But even max level players are often given the same treatment - kill this many max level bad guys, collect these things in dangerous areas, and go talk to that really, really important guy. These are often used to gate rewards, again, or to pace a story line to set up a big climax or set piece. A story that the player does not affect, but simply plays through.

This is all because quests have become a common thing that developers feel the need to create in massive quantities. Find quest, read enough of the text to figure out what to do, do it, collect reward. Repeat, and repeat, and repeat.

Quests could instead be a less frequent but more deep experience. They could be turned into grand journeys that require days (or even more) to complete, and dive deeper into the history of the world, while involving more than simple mob grinding or object collecting. Even if some amount of these activities were present, it would not be so mundane if it weren’t an everyday experience that had already been done hundreds of times.

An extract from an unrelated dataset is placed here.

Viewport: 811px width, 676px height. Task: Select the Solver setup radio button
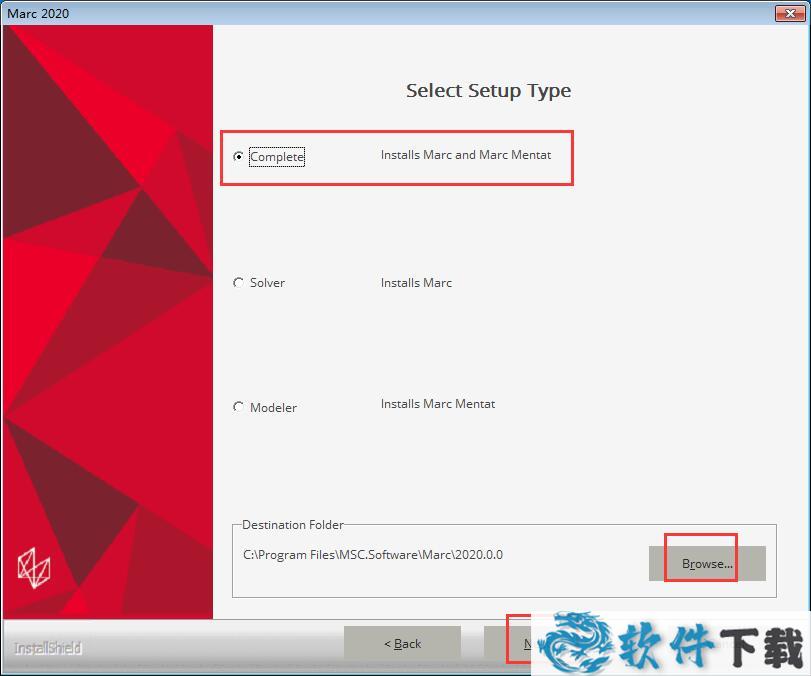pyautogui.click(x=238, y=283)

Quests could be a great method of engaging players and teaching them more about the world, the lore behind their chosen class, or even the history behind some of the major NPC characters. Instead, they have been turned into chores—boring grinds that gate rewards. Most are not even story-driven and are given by random schmucks who you will never see again and have no discernible reason to care about. Random, boring tasks that you complete because you have to, not because you want to.

Quests are just gates that ensure the actual fun content is not consumed too quickly. You need to level through quests, you need to grind mundane quests to advance the story, and some MMOs may even require certain quests to be completed before other content is allowed to be accessed.

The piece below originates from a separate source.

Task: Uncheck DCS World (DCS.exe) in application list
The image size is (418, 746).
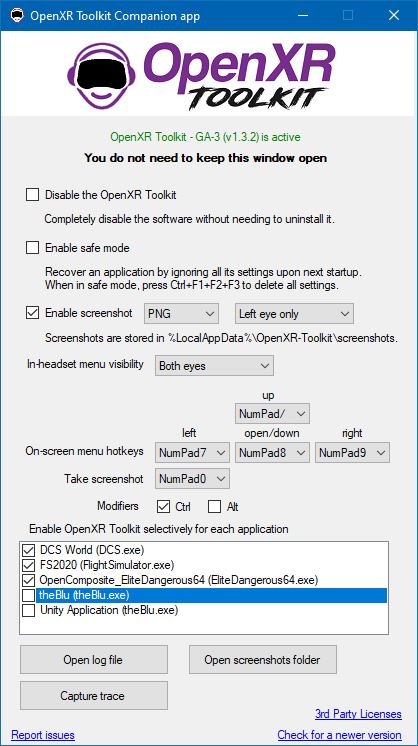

You don’t have a choice—you do it because you have to. And this lack of choice is not only present in questing. It permeates the very theme of MMOs.

The Sin of Involuntary Devotion - Lack of Meaningful Player Choice

Players in MMOs have little choice from the very start. It is already pre-determined that you are the good guy. Some MMOs will have you pick a faction before even starting, and others have all of the player characters on the same team, but that team is firmly entrenched on the side of good.

Every motivation your character has is determined by the developers of the MMO. Your character helps people because that is the only choice you have. You fight for justice because you do not have a say in the matter, not because it is anything you or your character particularly believe in.

WoW Reputation
My how-much-people-like-me-o-meter

The organizations that you can join or work for are already selected for you. You gain their approval and they give you their rewards and then you never bother with them again. Players are given no reason to be invested in these factions, nor are they able to create their own. If players had the ability to pick their sides in the various conflicts that occur in the MMO world, they may feel a bit more investment in proving themselves to the factions they choose. If the existing organizations within the world had a real presence, players may feel a reason to align with them for more than a few weeks or months, until they fade into obscurity like so many other things in the MMO world.

This connection may be even further strengthened by allowing players to create their own factions and organizations that could actually have an impact on the world. This would require players to have the ability to actually affect the world, but it would offer a much greater incentive to care about a group and put actual thought into its goals, instead of seeing it as another bar to fill up to get whatever goodies are on offer.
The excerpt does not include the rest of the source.